街からの補給が望めないガーゼフにとって、冒険者たちは生命線だろう。
「……多分な」
確証はない。が、状況的に考えてそれが一番可能性が高い。
「となると、先日まではココら辺に居たことになるな」
俺は辺りを見回す。死体の状況から考えて、一日、二日程度前だろうか。そういうことに詳しいわけではないが、他の冒険者に発見されておらず、かつ不死者化化の兆候も見られていない。ごく最近、殺されたと言うことだ。
「ここからは、更に気を引き締めていくぞ」
俺の言葉に仲間たちが頷いた。
死者の園に来たばかりの頃は、顔を合わす事もそれなりにあった『裏』の人間たちも、今日は朝から全く見かけていない。
既にガーゼフを発見して処分したのか。それとも何か別の意図があって帰還したのか。蚊帳の外に居る俺たちには見当がつかない。
俺たちの探索も時間制限がある。単純な話、保存食が持つまでの間だ。シャンディの用意した食糧は、かなり多めであった。しかし、何れそれも尽きるだろう。
他の魔窟などでは食糧になる魔物が居たりもするが、死者しか居ないこの場所でそれを求めるのは酷な話である。
過ぎゆく時間に若干の焦りを感じつつ、しばらく辺りを調べ回っていると、また新たな死体を発見した。
踏みつけられた大地に薙ぎ払われた草、木々につけられた剣撃の軌跡に魔術の痕跡。そして何より――血の匂い。
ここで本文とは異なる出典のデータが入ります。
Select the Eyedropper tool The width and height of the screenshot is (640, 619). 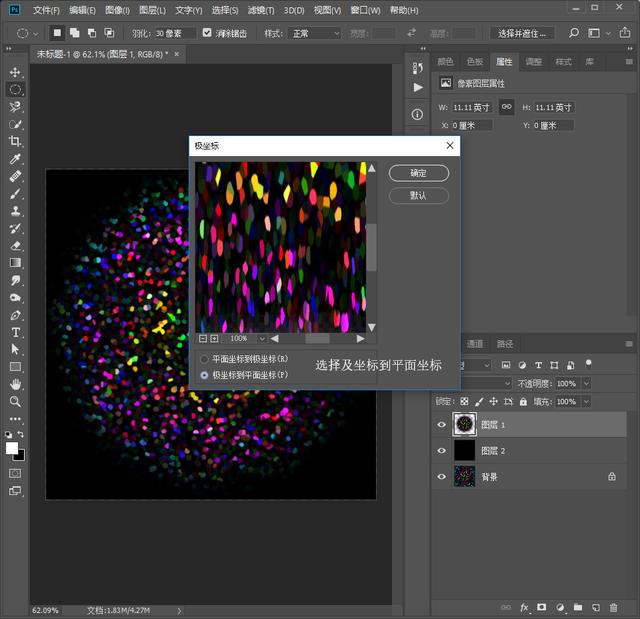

こちらでは戦闘が行われたらしく、その証拠が辺りに刻まれていた。
ざっと見回してみても、犠牲者が『裏』かどうかの判断がつかない。生前であれば気配の隠し方や、対応の仕方でおおよその見当はついたものの、こうして物言わぬ肉塊に成り果ててしまっては、何も感じ取ることは出来ない。先日出会った仮面の暗殺者のような、違和感のある格好であればともかく、ここに並んでいるのはまさに冒険者といった風体だ。
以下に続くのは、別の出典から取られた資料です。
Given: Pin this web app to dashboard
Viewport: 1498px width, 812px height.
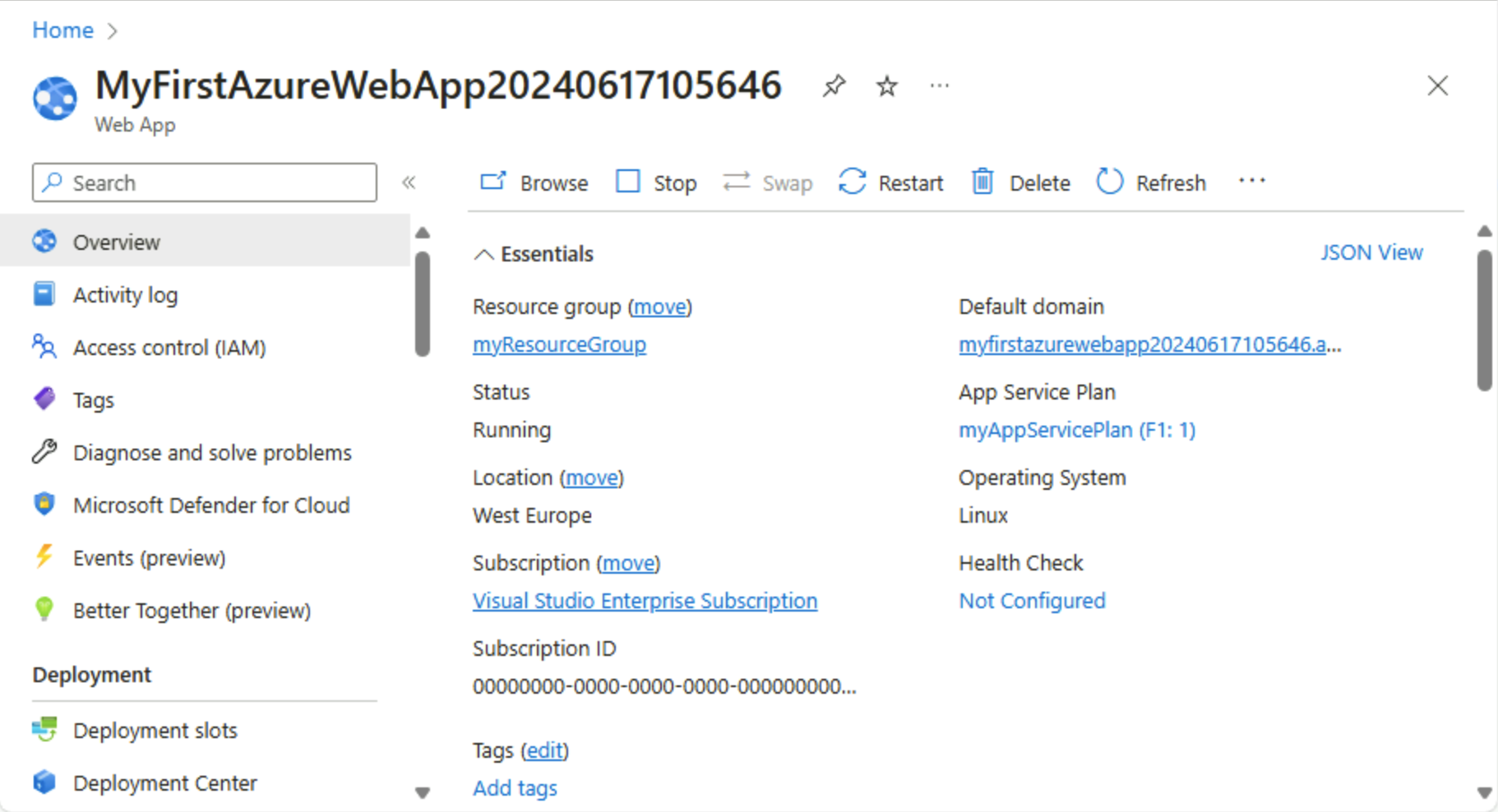Looking at the screenshot, I should [x=834, y=85].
傍らには聖銀装備が転がり、魔術師らしき人物は銀糸を纏っている。やはり、死者の園へ来るにあたり、こういったものは欠かせないだろう。
いつもと同じように弔うと、俺たちは使えそうな物の回収に勤しむ。
しかしこの様な行為、罪悪感が全くないと言えば嘘になる。端から見れば墓荒しの様なものである。これもまた、冒険者が外から見ればゴロツキ扱いされる一因だろう。
結局、それぞれの荷物の中に冒険者証は見当たらなかった。
更に日を跨ぎ、死体は徐々に増えていく。
交戦を重ね、余裕がなくなってきたのか、死体が原型を留めているものが少なくなってきた。
しかし、おかしい。何故こんなに犠牲者が出ているのだろうか。相手は個人である。死体の状況、交戦の回数から現状を鑑みるに、既に『裏』の情報網にガーゼフの居場所は特定されていると見ていいだろう。
「……なあ、ガーゼフはそんなに強かったのか?」
隣を歩くシャンディへと聞いてみた。さすがに俺の認識が追いついていない高レベルならおかしくないのかもしれない。
「……そうね。最盛期、私が力を与えて冒険者のレベル6になったわ。……個人の限界はレベル5、だったはずよ」
シャンディは少し考え込むと、微妙な表情で情報を口にする。やはり俺と同様、おかしいと思っているのだろう。自分の情報にいまいち自信を持てない様子だ。
レベル5。確かに俺の基本スペックと比べれば、十分な実力の持ち主だ。しかし、『裏』の精鋭、しかも複数人を相手に、こうも一方的に勝てるものではないはずだ。
嫌な予感がする。
その予感に導かれるように、俺たちは開けた場所へと迷いこんだ。
――赤い。
真っ赤な血溜まりの中、一人の男が立っていた。
元は立派であった大柄の騎士鎧も、今では血糊がベッタリと付着し、赤黒く表面を塗り固めている。
男の表情は虚ろだ。しかし、それがこの場所では当たり前のように感じてしまう。
「……ガーゼフ!」
シャンディの叫び声が森に響いた。